◆ WHAT IS NEEDED ◆
Consider the listing below. Extract exactly the lines from the line containing "[Fun Kaatedocus Facts For Kids] (565, 1147)" to the line containing "Fun Pouting For Kids (680, 795)", both included.

________________________________________

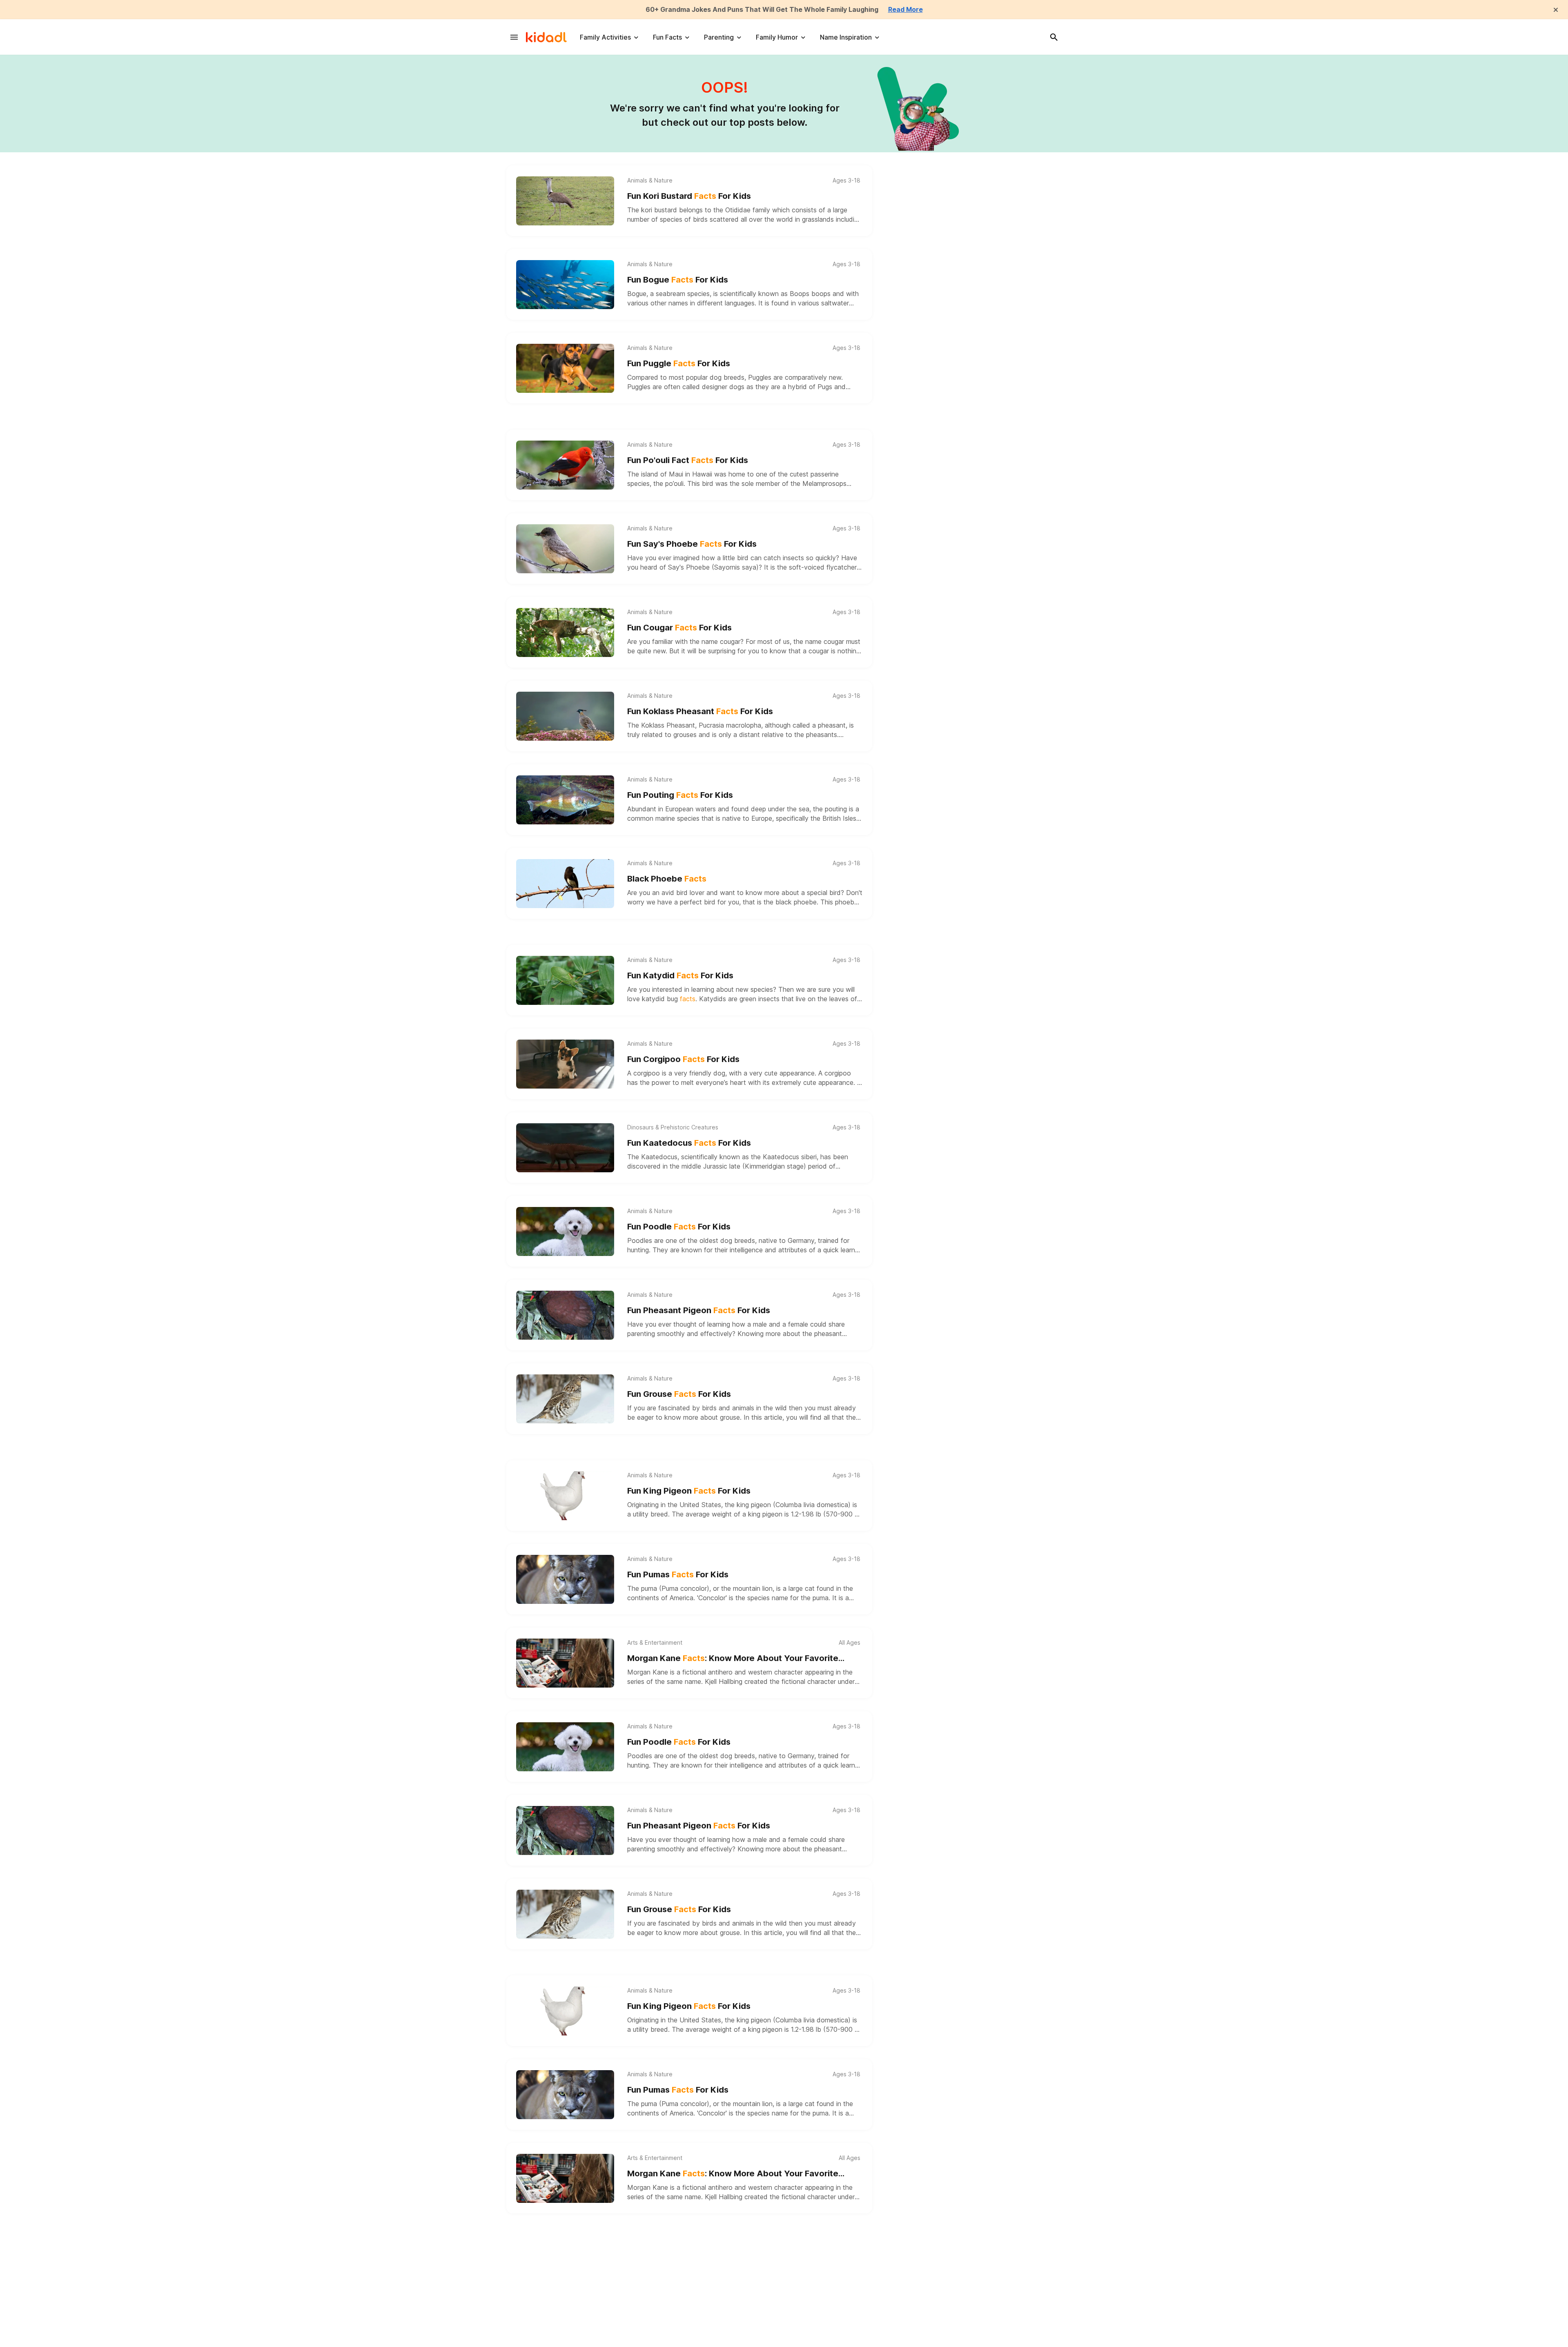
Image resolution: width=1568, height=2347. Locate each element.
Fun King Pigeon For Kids (689, 1491)
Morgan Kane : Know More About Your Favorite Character (732, 1658)
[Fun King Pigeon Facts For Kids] (565, 1495)
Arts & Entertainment (654, 1642)
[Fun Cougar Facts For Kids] (565, 632)
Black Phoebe (666, 879)
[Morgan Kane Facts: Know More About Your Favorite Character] (565, 1663)
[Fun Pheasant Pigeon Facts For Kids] (565, 1315)
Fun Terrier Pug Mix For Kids (695, 2257)
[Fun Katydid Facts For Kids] (565, 980)
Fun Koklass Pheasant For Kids (700, 711)
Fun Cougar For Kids (679, 627)
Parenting (719, 37)
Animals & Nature (650, 180)
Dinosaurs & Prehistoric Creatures (672, 1127)
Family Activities (605, 37)
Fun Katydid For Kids (680, 975)
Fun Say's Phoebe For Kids (692, 544)
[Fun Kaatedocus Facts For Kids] (565, 1147)
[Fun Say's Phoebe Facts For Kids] (565, 548)
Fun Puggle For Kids (678, 363)
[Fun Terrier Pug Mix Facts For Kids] (565, 2262)
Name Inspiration (846, 37)
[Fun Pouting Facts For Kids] (565, 799)
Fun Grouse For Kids (679, 1394)
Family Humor (777, 37)
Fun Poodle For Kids (679, 1226)
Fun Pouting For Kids (680, 795)
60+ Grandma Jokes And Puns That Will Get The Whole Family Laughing (762, 9)
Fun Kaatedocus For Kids (689, 1143)
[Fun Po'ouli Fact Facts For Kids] (565, 465)
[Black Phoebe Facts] (565, 883)
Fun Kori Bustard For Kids (689, 196)
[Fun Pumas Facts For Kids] (565, 1579)
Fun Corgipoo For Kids (683, 1059)
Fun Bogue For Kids (677, 280)
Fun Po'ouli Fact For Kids (687, 460)
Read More (905, 9)
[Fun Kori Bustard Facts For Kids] (565, 200)
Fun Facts (667, 37)
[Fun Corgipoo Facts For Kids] (565, 1064)
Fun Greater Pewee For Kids (695, 2341)
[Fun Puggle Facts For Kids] (565, 368)
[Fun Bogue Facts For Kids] (565, 284)
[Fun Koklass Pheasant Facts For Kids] (565, 716)
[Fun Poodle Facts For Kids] (565, 1231)
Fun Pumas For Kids (677, 1574)
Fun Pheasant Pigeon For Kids (698, 1310)
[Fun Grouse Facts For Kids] (565, 1398)
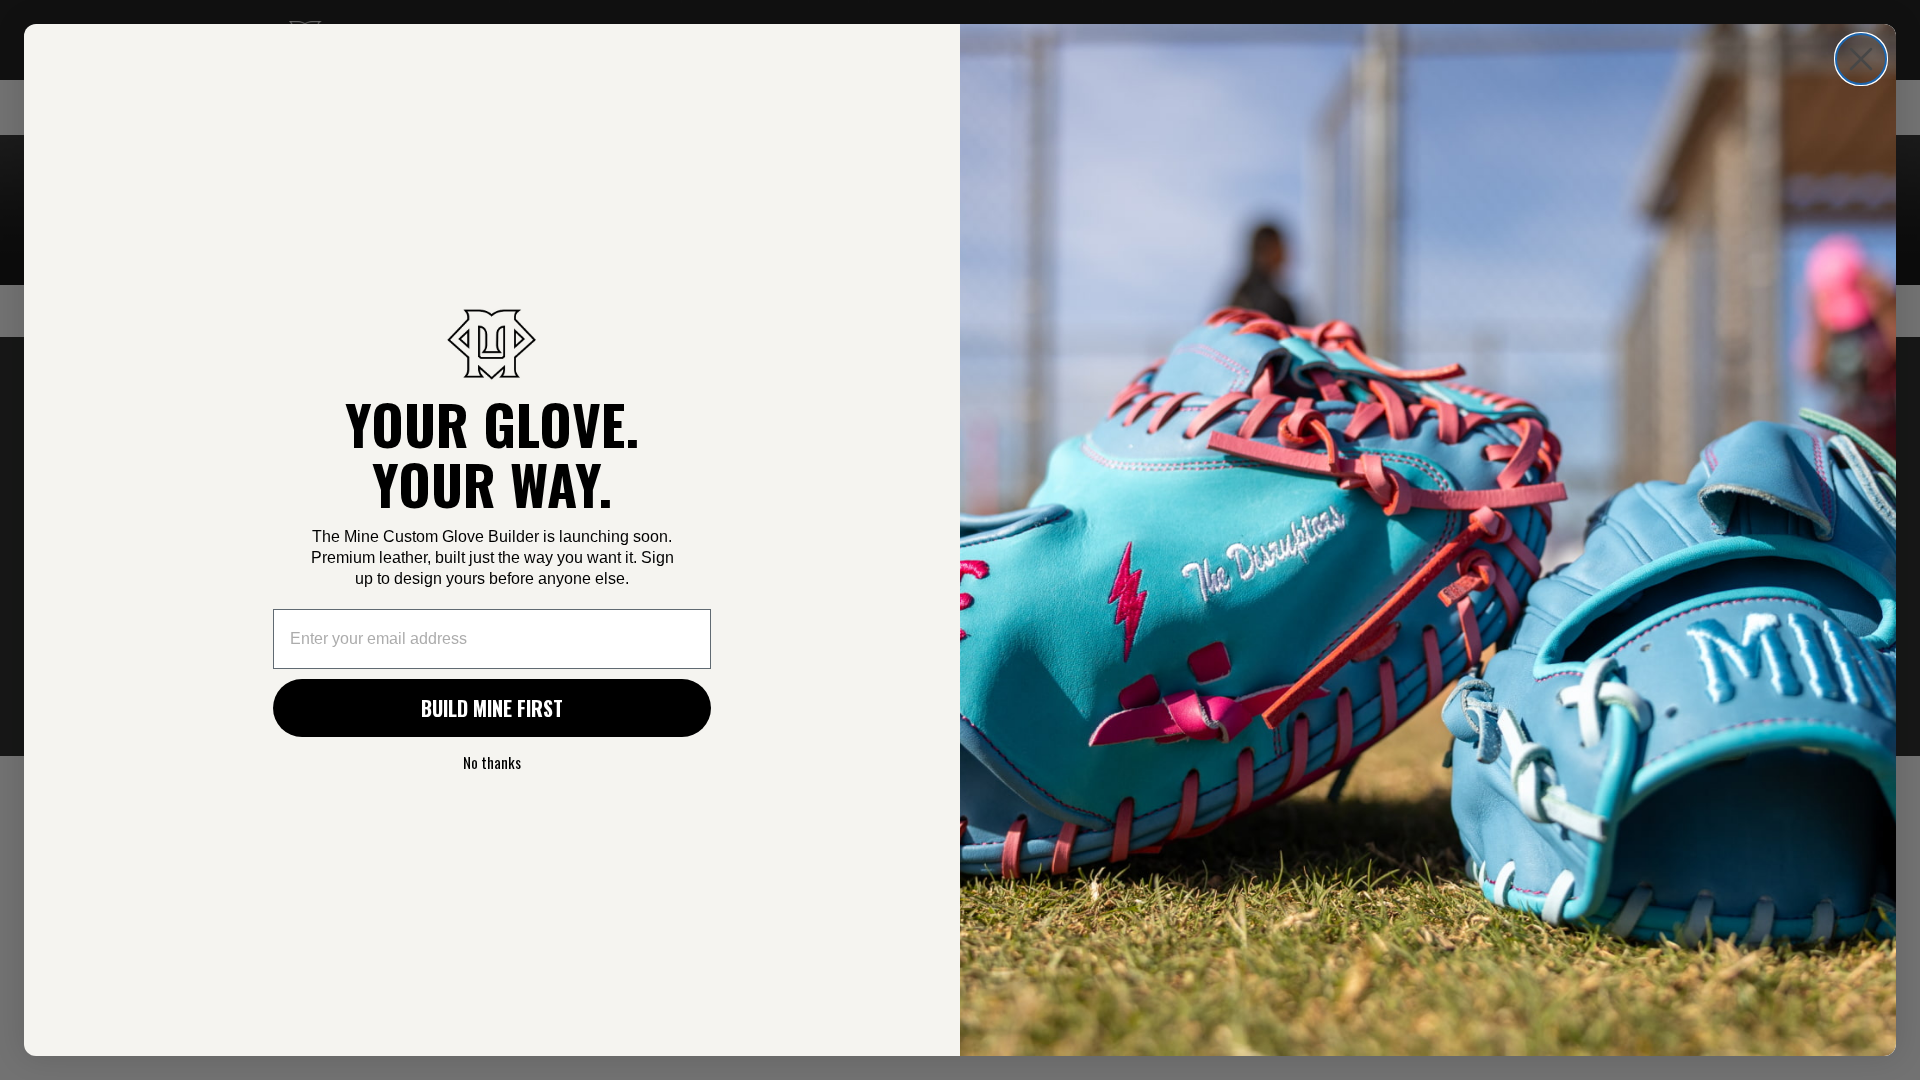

________________________________________

◆ OUTPUT OF THE TASK ◆
[Fun Kaatedocus Facts For Kids] (565, 1147)
[Fun Say's Phoebe Facts For Kids] (565, 548)
Fun Puggle For Kids (678, 363)
[Fun Terrier Pug Mix Facts For Kids] (565, 2262)
Name Inspiration (846, 37)
[Fun Pouting Facts For Kids] (565, 799)
Fun Grouse For Kids (679, 1394)
Family Humor (777, 37)
Fun Poodle For Kids (679, 1226)
Fun Pouting For Kids (680, 795)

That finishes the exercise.